Re: [PATCH v3 07/18] x86/intel_rdt: Add Haswell feature discovery

From: Luck, Tony
Date: Mon Oct 10 2016 - 14:55:50 EST


On Sun, Oct 09, 2016 at 06:28:23PM +0200, Borislav Petkov wrote:
> On Sun, Oct 09, 2016 at 10:09:37AM -0700, Fenghua Yu wrote:
> > The MSR is not guaranteed on every stepping of the family and model machine
> > because some parts may have the MSR fused off. And some bits in the MSR
> > may not be implemented on some parts. And in KVM or guest, the MSR may not
> > implemented.

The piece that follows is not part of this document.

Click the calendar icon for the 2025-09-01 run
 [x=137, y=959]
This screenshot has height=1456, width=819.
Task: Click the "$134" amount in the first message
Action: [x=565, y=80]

Those are reasons why we use wrmsr_safe/rdmsr_safe in Haswell
> > probe.
>
> Please add that info in a comment somewhere there as we'll all forget
> about it otherwise.

How about this (this diff on top of current series, but obviously we'll
fold it into part 07.


commit cdb05159fb91ed1f85c950c0f2c6de25f143961d
Author: Tony Luck <tony.luck@xxxxxxxxx>
Date: Mon Oct 10 11:48:42 2016 -0700

Update the HSW probe code - better comments, and use IA32_L3_CBM_BASE
as the probe MSR instead of PQR_ASSOC at suggestion of h/w architect).

diff --git a/arch/x86/kernel/cpu/intel_rdt.c b/arch/x86/kernel/cpu/intel_rdt.c
index 4903e21d660d..e3c397306f1a 100644
--- a/arch/x86/kernel/cpu/intel_rdt.c
+++ b/arch/x86/kernel/cpu/intel_rdt.c
@@ -56,39 +56,39 @@ struct rdt_resource rdt_resources_all[] = {

/*
* cache_alloc_hsw_probe() - Have to probe for Intel haswell server CPUs
- * as it does not have CPUID enumeration support for Cache allocation.
+ * as they do not have CPUID enumeration support for Cache allocation.
+ * The check for Vendor/Family/Model is not enough to guarantee that
+ * the MSRs won't #GP fault because only the following SKUs support
+ * CAT:
+ * Intel(R) Xeon(R) CPU E5-2658 v3 @ 2.20GHz
+ * Intel(R) Xeon(R) CPU E5-2648L v3 @ 1.80GHz
+ * Intel(R) Xeon(R) CPU E5-2628L v3 @ 2.00GHz
+ * Intel(R) Xeon(R) CPU E5-2618L v3 @ 2.30GHz
+ * Intel(R) Xeon(R) CPU E5-2608L v3 @ 2.00GHz
*
- * Probes by writing to the high 32 bits(CLOSid) of the IA32_PQR_MSR and
- * testing if the bits stick. Max CLOSids is always 4 and max cbm length
+ * Probe by trying to write the first of the L3 cach mask registers
+ * and checking that the bits stick. Max CLOSids is always 4 and max cbm length
* is always 20 on hsw server parts. The minimum cache bitmask length
* allowed for HSW server is always 2 bits. Hardcode all of them.
*/
static inline bool cache_alloc_hsw_probe(void)
{
- u32 l, h_old, h_new, h_tmp;
+ u32 l, h;
struct rdt_resource *r = &rdt_resources_all[RDT_RESOURCE_L3];

- if (rdmsr_safe(MSR_IA32_PQR_ASSOC, &l, &h_old))
- return false;
-
- /*
- * Default value is always 0 if feature is present.
- */
- h_tmp = h_old ^ 0x1U;
- if (wrmsr_safe(MSR_IA32_PQR_ASSOC, l, h_tmp))
- return false;
- rdmsr(MSR_IA32_PQR_ASSOC, l, h_new);
-
- if (h_tmp != h_new)
- return false;
-
- wrmsr(MSR_IA32_PQR_ASSOC, l, h_old);
-
r->max_closid = 4;
r->num_closid = r->max_closid;
r->cbm_len = 20;
r->max_cbm = BIT_MASK(20) - 1;
r->min_cbm_bits = 2;
+
+ if (wrmsr_safe(IA32_L3_CBM_BASE, r->max_cbm, 0))
+ return false;
+ rdmsr(IA32_L3_CBM_BASE, l, h);
+
+ if (l != r->max_cbm)
+ return false;
+
r->enabled = true;

return true;